● Job: Render the records below as a Markdown table with the columns "No." and "Record Line", giving each line its own numbered row and omitting blank lines. Leave the pictures out of the table.

● Supplied data:
--- begin ---

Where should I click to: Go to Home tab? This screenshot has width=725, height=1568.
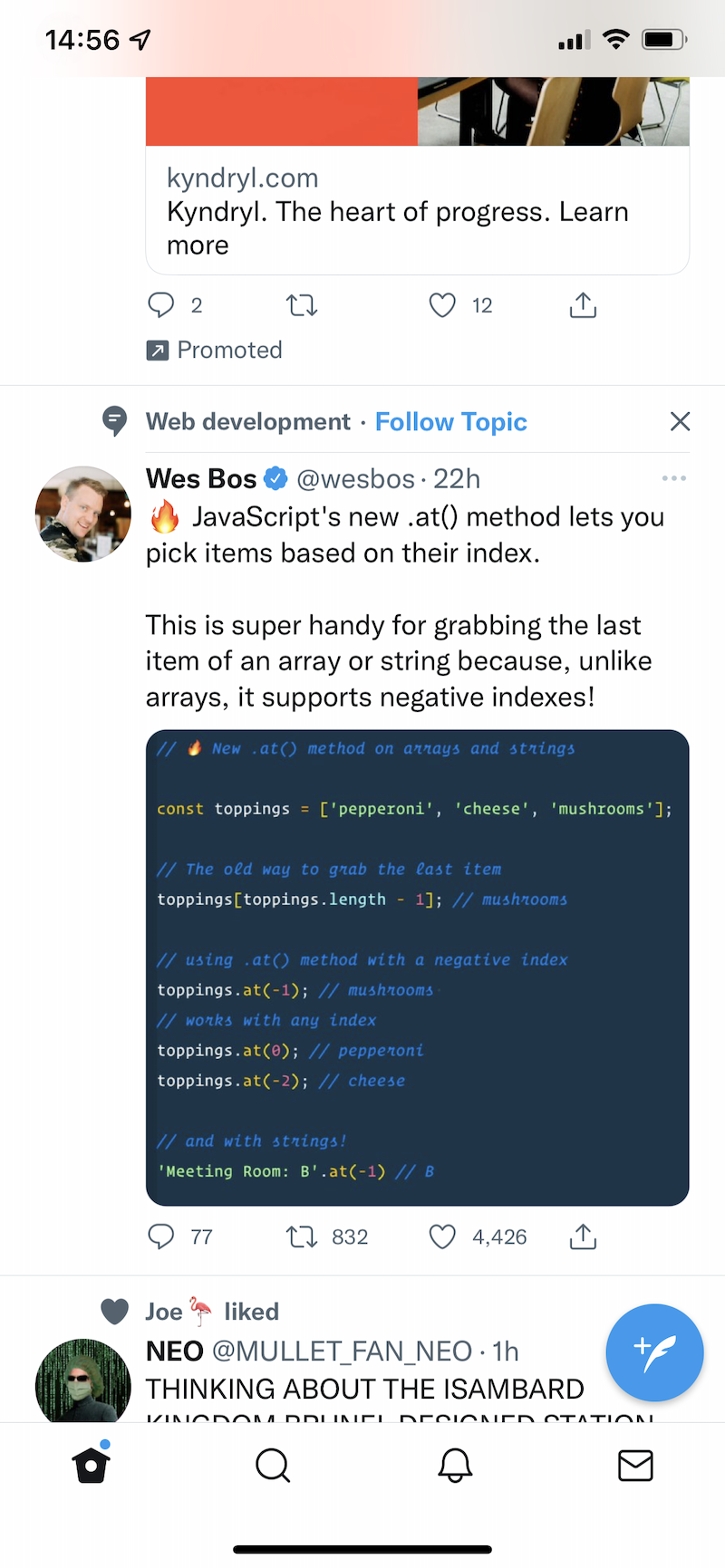point(91,1465)
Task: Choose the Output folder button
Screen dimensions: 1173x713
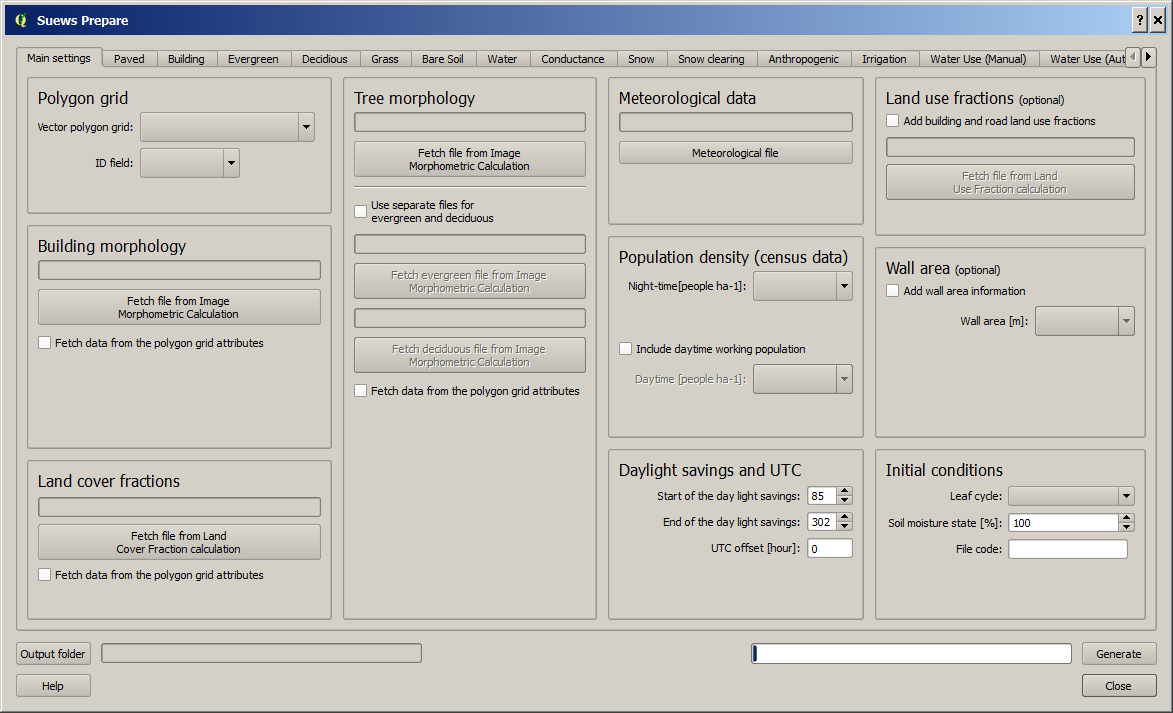Action: (53, 654)
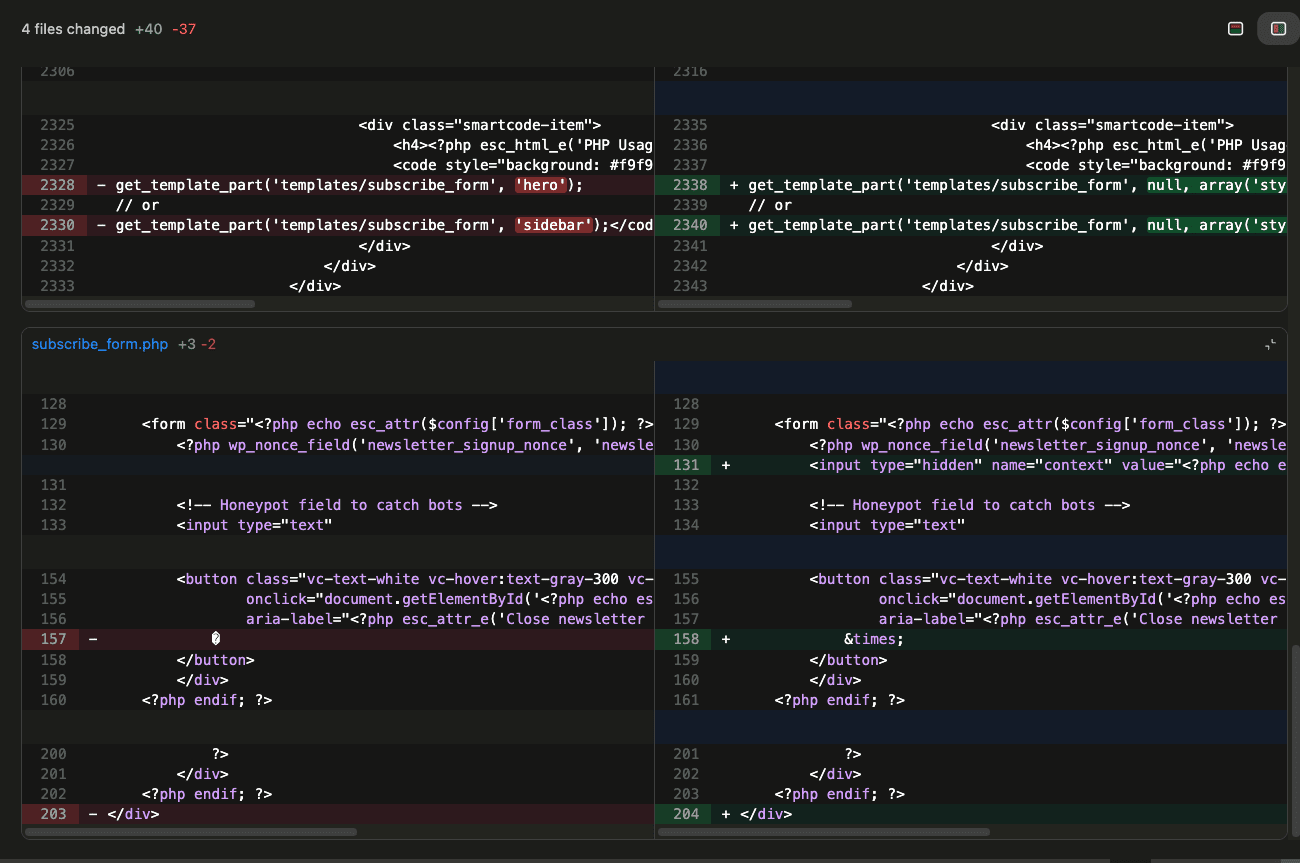Select removed closing div on line 203
This screenshot has width=1300, height=863.
[x=52, y=813]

--- end ---

● Problem solution:
| No. | Record Line |
|---|---|
| 1 | Where should I click to: Go to Home tab? This screenshot has width=725, height=1568. |
| 2 | point(91,1465) |
| 3 | Task: Choose the Output folder button |
| 4 | Screen dimensions: 1173x713 |
| 5 | Action: (53, 654) |
| 6 | Select removed closing div on line 203 |
| 7 | This screenshot has width=1300, height=863. |
| 8 | [x=52, y=813] |